Rens: “De komende maand komen allemaal leuke dingen uit. Allereerst komt er een project uit bij Meervaart studio, onder begeleiding van Leeroy en Joshua J. Er zijn daarbij een stuk of acht jonge artiesten uit Amsterdam en omstreken betrokken die liedjes maken. Ik doe meerdere dingen waaronder een featuring op de track ‘Desire’ van Doenormaal, die afgelopen vrijdag is uitgekomen. Er komen twee cyphers uit vanuit het Meervaart project. Daarna breng ik twee singles uit met producer Shims. Het nummer ‘Tutti’, daar heb ik ongelofelijk veel zin in! Met Shims heb ik dit nummer als speerpunt genomen van wat we willen doen, en ik hoop dat we in de toekomst nog meer leuke dingen gaan doen.”

Goed oké, en waarom moeten mensen naar jullie luisteren?
Rens: “Ik hoop dat onze luisteraars op een nieuwe manier enthousiast wordt van rap en muziek, op de manier waarop wij het doen. We hebben veel minder duidelijk de horizon van bekend worden, of geld verdienen; we bewegen vanuit energie en passie en ik denk dat je dat terug hoort.
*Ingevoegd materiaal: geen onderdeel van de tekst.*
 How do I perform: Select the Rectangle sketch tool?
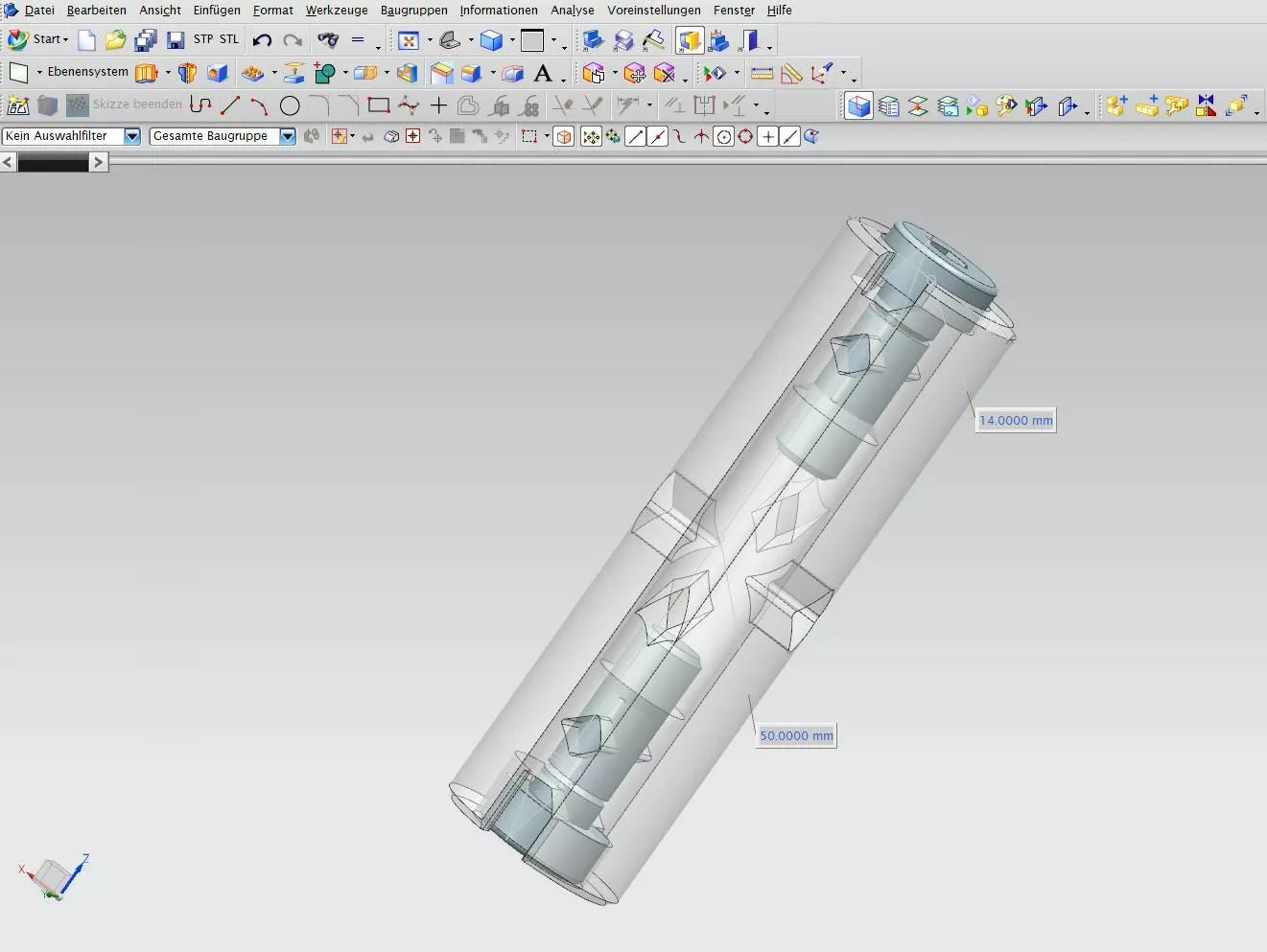coord(379,105)
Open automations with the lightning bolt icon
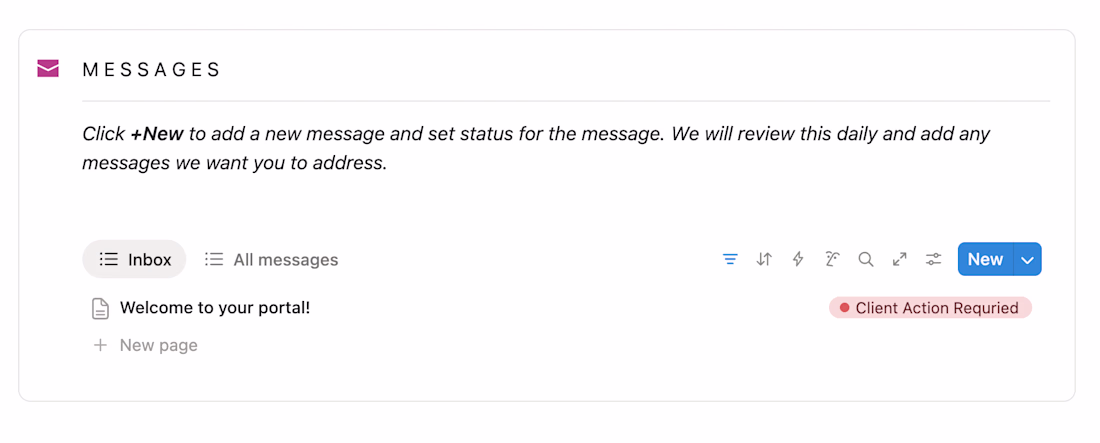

We vinden het ongelofelijk leuk! Daarom komen er hopelijk andere dingen uit dan bij andere artiesten, nieuwe dingen.”
Jaïr: “Ik denk dat je in plaats van het woord nieuw, het woord oud bedoelt. We zitten in een periode dat muziek maken gecommercialiseerd is. Het moet toegankelijk en je kan er gewoon je werk van maken en je geld ermee verdienen. Wat jij denk ik bedoelt is, de oude manier. Dat er mensen zijn die gewoon muziek willen maken, hun best doen vanuit die liefde. Er zijn mensen die dat horen en, that’s it. Je hoeft er niet duizenden keren naar te luisteren, en duizenden euro’s aan te verdienen.”
Rens: “Onze muziek is oud & nieuw. A.k.a., voor iedereen een feestje!” 

Dat muzikanten Rens en Jaïr samen een plaat hebben gemaakt, verbaast mij niets. Ze vullen elkaar aan tijdens het interview, en hebben hun drive voor de muziek gevonden. Het is een gevoel, en daarvan uitgaan. Muziek is niet per se een vooruitgedacht pad. Daarop focussen waar je de meeste gedeelde energie uithaalt, en kijken in mogelijkheden. Dat hebben de twee vroegtijdig uitgevonden, en met deze mind-set zitten ze nergens aan vast. Hun bron aan creatieve energie lijkt dus onuitputbaar. Ik ben benieuwd waar deze twee, zowel solo, maar hopelijk ook vaker als duo, heen gaan. Er komt dus werk aan: Rens brengt op 21 mei de single ‘Tutti’ uit met producer Shims. Deze track wordt vergezeld door een ludieke videoclip, waarin de ‘liefde’ verspreid wordt. Jaïr zijn plaat ‘Alles wat je Nodig Hebt’ komt op 6 juni. Ik zou zeggen, houd vooral hun socials in de gaten, want deze twee zijn nog lang niet klaar: Rens & Jaïr. Alles met het doel onuitputtelijke creativiteit onbelemmerd te kunnen uiten.